::: Extracted entries

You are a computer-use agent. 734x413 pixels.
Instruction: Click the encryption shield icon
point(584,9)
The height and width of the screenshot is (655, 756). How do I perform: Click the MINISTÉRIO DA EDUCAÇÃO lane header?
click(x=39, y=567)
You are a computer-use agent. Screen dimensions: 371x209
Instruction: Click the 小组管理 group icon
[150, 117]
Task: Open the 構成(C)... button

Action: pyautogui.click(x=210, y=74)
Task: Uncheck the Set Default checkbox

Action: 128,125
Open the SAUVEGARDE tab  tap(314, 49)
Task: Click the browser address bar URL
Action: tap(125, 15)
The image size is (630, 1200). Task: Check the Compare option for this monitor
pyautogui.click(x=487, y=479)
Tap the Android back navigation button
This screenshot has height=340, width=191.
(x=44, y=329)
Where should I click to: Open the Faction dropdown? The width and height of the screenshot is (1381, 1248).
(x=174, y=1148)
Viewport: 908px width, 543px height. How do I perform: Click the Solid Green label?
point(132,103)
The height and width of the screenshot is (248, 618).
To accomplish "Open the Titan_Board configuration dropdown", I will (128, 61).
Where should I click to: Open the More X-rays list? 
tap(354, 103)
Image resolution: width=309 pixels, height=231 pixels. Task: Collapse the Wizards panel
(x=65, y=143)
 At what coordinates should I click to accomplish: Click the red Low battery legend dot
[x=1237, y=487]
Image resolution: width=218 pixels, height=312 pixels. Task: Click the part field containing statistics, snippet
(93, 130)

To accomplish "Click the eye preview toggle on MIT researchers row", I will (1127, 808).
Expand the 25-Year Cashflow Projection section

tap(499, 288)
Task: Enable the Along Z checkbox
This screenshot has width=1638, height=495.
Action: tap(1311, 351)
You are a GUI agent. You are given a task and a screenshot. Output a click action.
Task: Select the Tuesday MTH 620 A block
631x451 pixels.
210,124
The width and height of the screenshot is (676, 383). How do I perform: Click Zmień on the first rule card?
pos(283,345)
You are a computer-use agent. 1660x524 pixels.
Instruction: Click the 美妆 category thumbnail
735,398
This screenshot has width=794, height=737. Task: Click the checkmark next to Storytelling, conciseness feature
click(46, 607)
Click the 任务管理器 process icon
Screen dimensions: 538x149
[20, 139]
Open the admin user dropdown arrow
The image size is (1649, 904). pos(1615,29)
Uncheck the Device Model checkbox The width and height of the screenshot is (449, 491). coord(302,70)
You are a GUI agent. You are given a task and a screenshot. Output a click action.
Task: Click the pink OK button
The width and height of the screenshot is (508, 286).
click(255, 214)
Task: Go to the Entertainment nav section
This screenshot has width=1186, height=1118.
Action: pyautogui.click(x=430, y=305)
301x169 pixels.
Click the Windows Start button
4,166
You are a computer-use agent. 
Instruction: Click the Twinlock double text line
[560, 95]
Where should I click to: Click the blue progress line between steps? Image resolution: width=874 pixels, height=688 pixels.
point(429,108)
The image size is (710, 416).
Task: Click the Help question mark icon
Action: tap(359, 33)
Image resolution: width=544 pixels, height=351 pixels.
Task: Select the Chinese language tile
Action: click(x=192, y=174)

::::::

Put every line of the data above into a JSON array of strings, one string per line, and omit the blank lines.

[
  "You are a computer-use agent. 734x413 pixels.",
  "Instruction: Click the encryption shield icon",
  "point(584,9)",
  "The height and width of the screenshot is (655, 756). How do I perform: Click the MINISTÉRIO DA EDUCAÇÃO lane header?",
  "click(x=39, y=567)",
  "You are a computer-use agent. Screen dimensions: 371x209",
  "Instruction: Click the 小组管理 group icon",
  "[150, 117]",
  "Task: Open the 構成(C)... button",
  "Action: pyautogui.click(x=210, y=74)",
  "Task: Uncheck the Set Default checkbox",
  "Action: 128,125",
  "Open the SAUVEGARDE tab  tap(314, 49)",
  "Task: Click the browser address bar URL",
  "Action: tap(125, 15)",
  "The image size is (630, 1200). Task: Check the Compare option for this monitor",
  "pyautogui.click(x=487, y=479)",
  "Tap the Android back navigation button",
  "This screenshot has height=340, width=191.",
  "(x=44, y=329)",
  "Where should I click to: Open the Faction dropdown? The width and height of the screenshot is (1381, 1248).",
  "(x=174, y=1148)",
  "Viewport: 908px width, 543px height. How do I perform: Click the Solid Green label?",
  "point(132,103)",
  "The height and width of the screenshot is (248, 618).",
  "To accomplish \"Open the Titan_Board configuration dropdown\", I will (128, 61).",
  "Where should I click to: Open the More X-rays list? ",
  "tap(354, 103)",
  "Image resolution: width=309 pixels, height=231 pixels. Task: Collapse the Wizards panel",
  "(x=65, y=143)",
  " At what coordinates should I click to accomplish: Click the red Low battery legend dot",
  "[x=1237, y=487]",
  "Image resolution: width=218 pixels, height=312 pixels. Task: Click the part field containing statistics, snippet",
  "(93, 130)",
  "To accomplish \"Click the eye preview toggle on MIT researchers row\", I will (1127, 808).",
  "Expand the 25-Year Cashflow Projection section",
  "tap(499, 288)",
  "Task: Enable the Along Z checkbox",
  "This screenshot has width=1638, height=495.",
  "Action: tap(1311, 351)",
  "You are a GUI agent. You are given a task and a screenshot. Output a click action.",
  "Task: Select the Tuesday MTH 620 A block",
  "631x451 pixels.",
  "210,124",
  "The width and height of the screenshot is (676, 383). How do I perform: Click Zmień on the first rule card?",
  "pos(283,345)",
  "You are a computer-use agent. 1660x524 pixels.",
  "Instruction: Click the 美妆 category thumbnail",
  "735,398",
  "This screenshot has width=794, height=737. Task: Click the checkmark next to Storytelling, conciseness feature",
  "click(46, 607)",
  "Click the 任务管理器 process icon",
  "Screen dimensions: 538x149",
  "[20, 139]",
  "Open the admin user dropdown arrow",
  "The image size is (1649, 904). pos(1615,29)",
  "Uncheck the Device Model checkbox The width and height of the screenshot is (449, 491). coord(302,70)",
  "You are a GUI agent. You are given a task and a screenshot. Output a click action.",
  "Task: Click the pink OK button",
  "The width and height of the screenshot is (508, 286).",
  "click(255, 214)",
  "Task: Go to the Entertainment nav section",
  "This screenshot has width=1186, height=1118.",
  "Action: pyautogui.click(x=430, y=305)",
  "301x169 pixels.",
  "Click the Windows Start button",
  "4,166",
  "You are a computer-use agent. ",
  "Instruction: Click the Twinlock double text line",
  "[560, 95]",
  "Where should I click to: Click the blue progress line between steps? Image resolution: width=874 pixels, height=688 pixels.",
  "point(429,108)",
  "The image size is (710, 416).",
  "Task: Click the Help question mark icon",
  "Action: tap(359, 33)",
  "Image resolution: width=544 pixels, height=351 pixels.",
  "Task: Select the Chinese language tile",
  "Action: click(x=192, y=174)"
]